* [What you need to do]:
Please reproduce the rows word for word, from the start of the rows through the line that contains "[x=286, y=20]", and leave the pictures out.
(begin)
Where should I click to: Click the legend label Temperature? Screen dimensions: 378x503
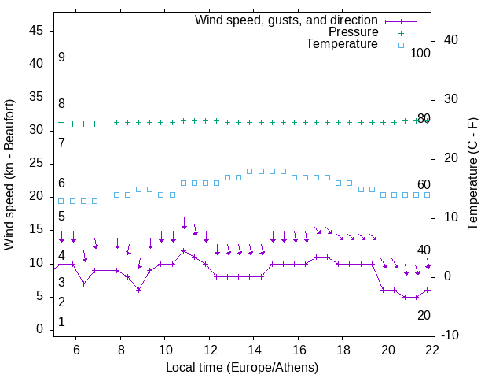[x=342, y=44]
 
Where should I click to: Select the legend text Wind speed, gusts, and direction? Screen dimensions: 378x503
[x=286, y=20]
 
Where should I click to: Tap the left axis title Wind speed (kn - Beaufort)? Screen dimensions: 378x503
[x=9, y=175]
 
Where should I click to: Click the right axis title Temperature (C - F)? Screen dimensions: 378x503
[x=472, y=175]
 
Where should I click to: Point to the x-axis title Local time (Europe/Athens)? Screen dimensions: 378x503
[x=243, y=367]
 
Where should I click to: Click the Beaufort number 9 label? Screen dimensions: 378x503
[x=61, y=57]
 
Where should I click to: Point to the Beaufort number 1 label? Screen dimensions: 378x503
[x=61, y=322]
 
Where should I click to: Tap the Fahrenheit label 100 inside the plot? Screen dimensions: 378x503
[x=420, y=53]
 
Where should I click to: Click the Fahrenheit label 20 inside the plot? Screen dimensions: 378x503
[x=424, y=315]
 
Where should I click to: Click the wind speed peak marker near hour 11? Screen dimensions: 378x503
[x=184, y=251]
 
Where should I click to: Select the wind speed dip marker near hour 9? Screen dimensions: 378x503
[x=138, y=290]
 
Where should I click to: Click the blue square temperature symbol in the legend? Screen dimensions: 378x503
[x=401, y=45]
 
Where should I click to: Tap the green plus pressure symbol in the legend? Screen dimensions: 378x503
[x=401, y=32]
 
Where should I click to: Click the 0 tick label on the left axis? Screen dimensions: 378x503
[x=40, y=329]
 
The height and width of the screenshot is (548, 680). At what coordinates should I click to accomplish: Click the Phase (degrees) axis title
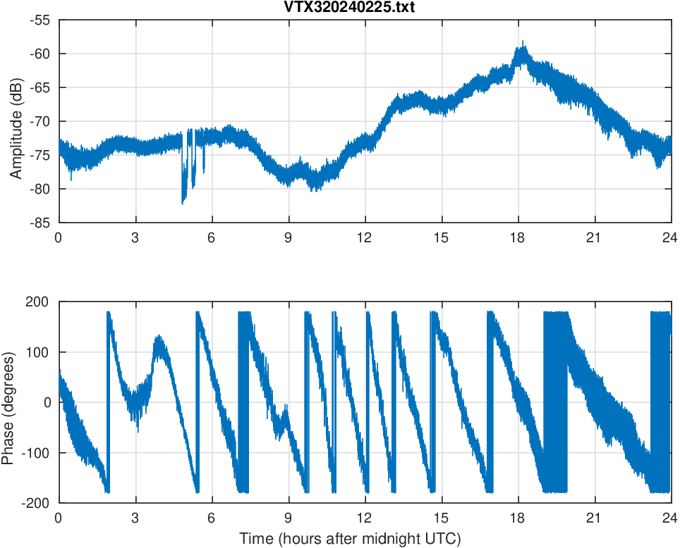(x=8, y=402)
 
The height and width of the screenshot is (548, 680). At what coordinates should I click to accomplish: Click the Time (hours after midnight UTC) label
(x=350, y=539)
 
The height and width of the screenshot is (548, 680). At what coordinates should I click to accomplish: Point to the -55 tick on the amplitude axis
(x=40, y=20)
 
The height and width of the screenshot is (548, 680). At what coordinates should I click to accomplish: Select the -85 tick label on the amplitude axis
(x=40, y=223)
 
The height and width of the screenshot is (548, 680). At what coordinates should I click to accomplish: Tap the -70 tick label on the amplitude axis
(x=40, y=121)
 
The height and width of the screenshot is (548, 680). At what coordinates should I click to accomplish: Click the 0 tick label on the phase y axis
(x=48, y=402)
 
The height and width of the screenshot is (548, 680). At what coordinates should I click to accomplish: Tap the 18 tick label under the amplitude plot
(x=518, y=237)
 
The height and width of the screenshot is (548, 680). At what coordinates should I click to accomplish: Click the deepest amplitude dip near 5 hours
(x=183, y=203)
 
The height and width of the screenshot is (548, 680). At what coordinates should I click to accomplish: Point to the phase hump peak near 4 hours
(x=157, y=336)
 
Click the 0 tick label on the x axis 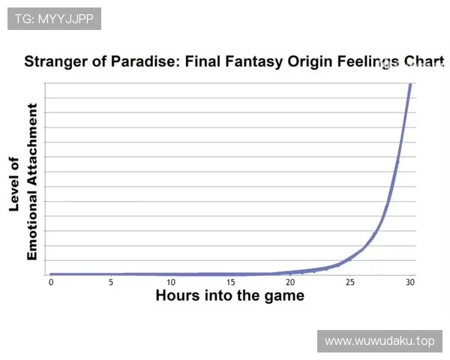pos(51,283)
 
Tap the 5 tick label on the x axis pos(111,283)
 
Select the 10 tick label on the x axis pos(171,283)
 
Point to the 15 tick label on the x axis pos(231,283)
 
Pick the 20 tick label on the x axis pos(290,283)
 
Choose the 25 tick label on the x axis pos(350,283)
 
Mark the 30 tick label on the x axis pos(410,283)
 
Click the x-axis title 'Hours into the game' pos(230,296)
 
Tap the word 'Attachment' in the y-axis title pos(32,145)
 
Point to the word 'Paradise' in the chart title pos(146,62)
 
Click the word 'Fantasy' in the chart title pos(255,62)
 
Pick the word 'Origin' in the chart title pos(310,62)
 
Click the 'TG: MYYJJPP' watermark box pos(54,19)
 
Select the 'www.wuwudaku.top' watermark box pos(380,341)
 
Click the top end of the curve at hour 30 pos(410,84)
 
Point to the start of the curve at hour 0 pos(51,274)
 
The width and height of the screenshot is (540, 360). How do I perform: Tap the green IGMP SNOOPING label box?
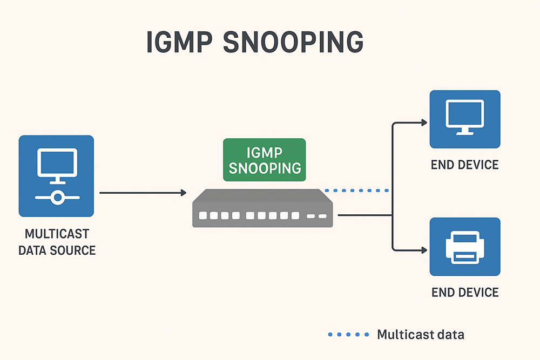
(end)
* [The result]:
Where should I click to: Click the legend label Temperature? Screen dimensions: 378x503
[x=342, y=44]
 
Where should I click to: Select the legend text Wind speed, gusts, and direction? Screen dimensions: 378x503
[x=286, y=20]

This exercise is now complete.